[Records from a data source]

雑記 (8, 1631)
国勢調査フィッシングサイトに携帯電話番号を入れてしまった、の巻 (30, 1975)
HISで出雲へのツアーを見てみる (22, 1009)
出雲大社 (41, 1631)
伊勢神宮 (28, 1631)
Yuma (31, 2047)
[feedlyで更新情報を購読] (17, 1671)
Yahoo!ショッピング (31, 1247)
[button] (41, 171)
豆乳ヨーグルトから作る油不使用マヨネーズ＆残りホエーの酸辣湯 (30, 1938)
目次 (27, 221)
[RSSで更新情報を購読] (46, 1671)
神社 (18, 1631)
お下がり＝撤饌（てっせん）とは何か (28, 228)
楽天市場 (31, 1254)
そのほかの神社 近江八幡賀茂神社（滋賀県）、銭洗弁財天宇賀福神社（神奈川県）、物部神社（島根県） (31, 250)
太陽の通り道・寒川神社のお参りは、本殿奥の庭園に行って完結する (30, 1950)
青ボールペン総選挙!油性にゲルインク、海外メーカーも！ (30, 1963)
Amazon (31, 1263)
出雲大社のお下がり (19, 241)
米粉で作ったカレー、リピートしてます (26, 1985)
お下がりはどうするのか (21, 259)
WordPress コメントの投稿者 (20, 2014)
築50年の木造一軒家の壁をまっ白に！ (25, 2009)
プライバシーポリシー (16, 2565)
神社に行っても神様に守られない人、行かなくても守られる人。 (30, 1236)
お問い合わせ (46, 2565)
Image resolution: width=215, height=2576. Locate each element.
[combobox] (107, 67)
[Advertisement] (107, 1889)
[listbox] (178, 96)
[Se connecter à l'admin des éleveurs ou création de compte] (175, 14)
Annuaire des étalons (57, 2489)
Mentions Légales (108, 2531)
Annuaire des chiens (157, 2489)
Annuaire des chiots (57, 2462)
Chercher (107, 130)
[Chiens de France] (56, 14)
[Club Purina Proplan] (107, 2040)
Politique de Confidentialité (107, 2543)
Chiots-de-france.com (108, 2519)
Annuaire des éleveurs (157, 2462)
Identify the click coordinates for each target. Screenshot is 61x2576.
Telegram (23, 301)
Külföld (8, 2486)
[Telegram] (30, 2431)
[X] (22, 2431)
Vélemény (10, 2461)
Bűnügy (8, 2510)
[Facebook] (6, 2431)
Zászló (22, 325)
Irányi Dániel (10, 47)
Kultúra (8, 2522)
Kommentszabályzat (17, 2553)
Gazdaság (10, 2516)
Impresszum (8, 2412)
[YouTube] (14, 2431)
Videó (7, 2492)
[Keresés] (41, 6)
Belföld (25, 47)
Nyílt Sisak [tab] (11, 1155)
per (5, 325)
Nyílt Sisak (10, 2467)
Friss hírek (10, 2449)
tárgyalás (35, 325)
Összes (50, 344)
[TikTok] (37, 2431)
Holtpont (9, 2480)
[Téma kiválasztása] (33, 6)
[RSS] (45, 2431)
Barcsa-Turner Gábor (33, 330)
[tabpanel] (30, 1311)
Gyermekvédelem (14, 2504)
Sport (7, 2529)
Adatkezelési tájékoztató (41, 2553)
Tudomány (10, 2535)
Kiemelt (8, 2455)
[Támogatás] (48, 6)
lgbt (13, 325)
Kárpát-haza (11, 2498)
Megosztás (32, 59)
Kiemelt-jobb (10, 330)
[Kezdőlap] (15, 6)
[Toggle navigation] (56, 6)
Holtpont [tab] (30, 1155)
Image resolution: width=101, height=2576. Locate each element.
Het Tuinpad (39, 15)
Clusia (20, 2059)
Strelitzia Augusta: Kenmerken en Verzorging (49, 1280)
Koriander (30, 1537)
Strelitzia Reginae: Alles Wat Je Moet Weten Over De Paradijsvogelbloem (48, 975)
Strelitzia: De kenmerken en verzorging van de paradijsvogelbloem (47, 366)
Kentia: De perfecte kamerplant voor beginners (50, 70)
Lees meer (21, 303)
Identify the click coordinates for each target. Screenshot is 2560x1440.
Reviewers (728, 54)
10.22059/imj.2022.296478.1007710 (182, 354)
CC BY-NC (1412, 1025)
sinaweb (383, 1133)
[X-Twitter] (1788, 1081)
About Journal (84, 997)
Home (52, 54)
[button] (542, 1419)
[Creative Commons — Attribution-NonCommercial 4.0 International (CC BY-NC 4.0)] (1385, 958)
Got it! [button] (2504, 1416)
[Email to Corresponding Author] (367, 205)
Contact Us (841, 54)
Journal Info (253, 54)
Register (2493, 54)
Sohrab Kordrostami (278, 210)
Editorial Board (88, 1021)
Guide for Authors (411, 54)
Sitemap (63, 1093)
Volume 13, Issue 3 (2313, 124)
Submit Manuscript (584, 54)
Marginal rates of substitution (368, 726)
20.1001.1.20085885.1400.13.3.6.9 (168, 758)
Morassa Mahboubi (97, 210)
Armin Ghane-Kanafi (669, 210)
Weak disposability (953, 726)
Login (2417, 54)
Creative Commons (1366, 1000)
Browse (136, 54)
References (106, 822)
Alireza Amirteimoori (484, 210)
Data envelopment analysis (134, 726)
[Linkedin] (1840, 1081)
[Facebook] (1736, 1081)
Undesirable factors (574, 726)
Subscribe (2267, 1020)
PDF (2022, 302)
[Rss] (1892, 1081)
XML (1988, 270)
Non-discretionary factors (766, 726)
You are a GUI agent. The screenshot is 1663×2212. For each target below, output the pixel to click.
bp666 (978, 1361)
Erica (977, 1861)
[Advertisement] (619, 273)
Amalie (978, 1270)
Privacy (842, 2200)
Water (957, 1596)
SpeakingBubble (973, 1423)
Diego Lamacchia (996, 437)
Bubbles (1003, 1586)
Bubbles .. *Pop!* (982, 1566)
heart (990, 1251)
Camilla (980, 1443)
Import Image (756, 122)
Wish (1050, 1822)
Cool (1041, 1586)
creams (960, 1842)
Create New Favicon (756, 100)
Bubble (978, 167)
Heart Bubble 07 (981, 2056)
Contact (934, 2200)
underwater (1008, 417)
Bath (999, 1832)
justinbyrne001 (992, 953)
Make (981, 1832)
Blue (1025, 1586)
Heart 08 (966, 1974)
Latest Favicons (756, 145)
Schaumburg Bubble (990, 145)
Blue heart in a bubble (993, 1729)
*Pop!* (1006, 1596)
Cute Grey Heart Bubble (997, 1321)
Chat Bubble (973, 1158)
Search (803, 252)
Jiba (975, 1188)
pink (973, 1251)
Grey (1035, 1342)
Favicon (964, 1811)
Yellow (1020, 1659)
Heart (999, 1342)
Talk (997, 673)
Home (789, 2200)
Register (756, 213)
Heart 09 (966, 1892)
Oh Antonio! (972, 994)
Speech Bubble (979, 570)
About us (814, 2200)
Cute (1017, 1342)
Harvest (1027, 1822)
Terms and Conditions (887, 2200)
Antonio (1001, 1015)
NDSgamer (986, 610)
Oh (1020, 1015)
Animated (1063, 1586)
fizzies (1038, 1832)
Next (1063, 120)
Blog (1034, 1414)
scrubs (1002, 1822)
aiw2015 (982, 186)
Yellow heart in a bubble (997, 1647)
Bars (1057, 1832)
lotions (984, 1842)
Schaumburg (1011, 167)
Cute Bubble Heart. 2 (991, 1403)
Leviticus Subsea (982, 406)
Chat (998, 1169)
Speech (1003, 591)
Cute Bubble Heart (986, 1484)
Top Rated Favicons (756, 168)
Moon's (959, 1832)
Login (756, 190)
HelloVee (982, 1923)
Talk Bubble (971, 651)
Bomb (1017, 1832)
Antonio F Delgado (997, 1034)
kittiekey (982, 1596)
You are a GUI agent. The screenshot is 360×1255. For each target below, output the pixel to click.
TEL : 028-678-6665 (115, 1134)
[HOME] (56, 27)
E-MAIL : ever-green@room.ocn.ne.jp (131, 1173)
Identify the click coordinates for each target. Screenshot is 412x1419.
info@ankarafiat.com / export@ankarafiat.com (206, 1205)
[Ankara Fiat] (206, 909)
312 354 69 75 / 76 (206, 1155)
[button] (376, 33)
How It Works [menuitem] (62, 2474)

YOUR INSTRUCTIONS: In the answer, give the lines from the first line of the data through the line with "Annuaire des chiens (157, 2489)", exactly as they appear and with no additions.

OUTPUT OF THE TASK:
雑記 (8, 1631)
国勢調査フィッシングサイトに携帯電話番号を入れてしまった、の巻 (30, 1975)
HISで出雲へのツアーを見てみる (22, 1009)
出雲大社 (41, 1631)
伊勢神宮 (28, 1631)
Yuma (31, 2047)
[feedlyで更新情報を購読] (17, 1671)
Yahoo!ショッピング (31, 1247)
[button] (41, 171)
豆乳ヨーグルトから作る油不使用マヨネーズ＆残りホエーの酸辣湯 (30, 1938)
目次 (27, 221)
[RSSで更新情報を購読] (46, 1671)
神社 (18, 1631)
お下がり＝撤饌（てっせん）とは何か (28, 228)
楽天市場 (31, 1254)
そのほかの神社 近江八幡賀茂神社（滋賀県）、銭洗弁財天宇賀福神社（神奈川県）、物部神社（島根県） (31, 250)
太陽の通り道・寒川神社のお参りは、本殿奥の庭園に行って完結する (30, 1950)
青ボールペン総選挙!油性にゲルインク、海外メーカーも！ (30, 1963)
Amazon (31, 1263)
出雲大社のお下がり (19, 241)
米粉で作ったカレー、リピートしてます (26, 1985)
お下がりはどうするのか (21, 259)
WordPress コメントの投稿者 (20, 2014)
築50年の木造一軒家の壁をまっ白に！ (25, 2009)
プライバシーポリシー (16, 2565)
神社に行っても神様に守られない人、行かなくても守られる人。 (30, 1236)
お問い合わせ (46, 2565)
Image resolution: width=215, height=2576. Locate each element.
[combobox] (107, 67)
[Advertisement] (107, 1889)
[listbox] (178, 96)
[Se connecter à l'admin des éleveurs ou création de compte] (175, 14)
Annuaire des étalons (57, 2489)
Mentions Légales (108, 2531)
Annuaire des chiens (157, 2489)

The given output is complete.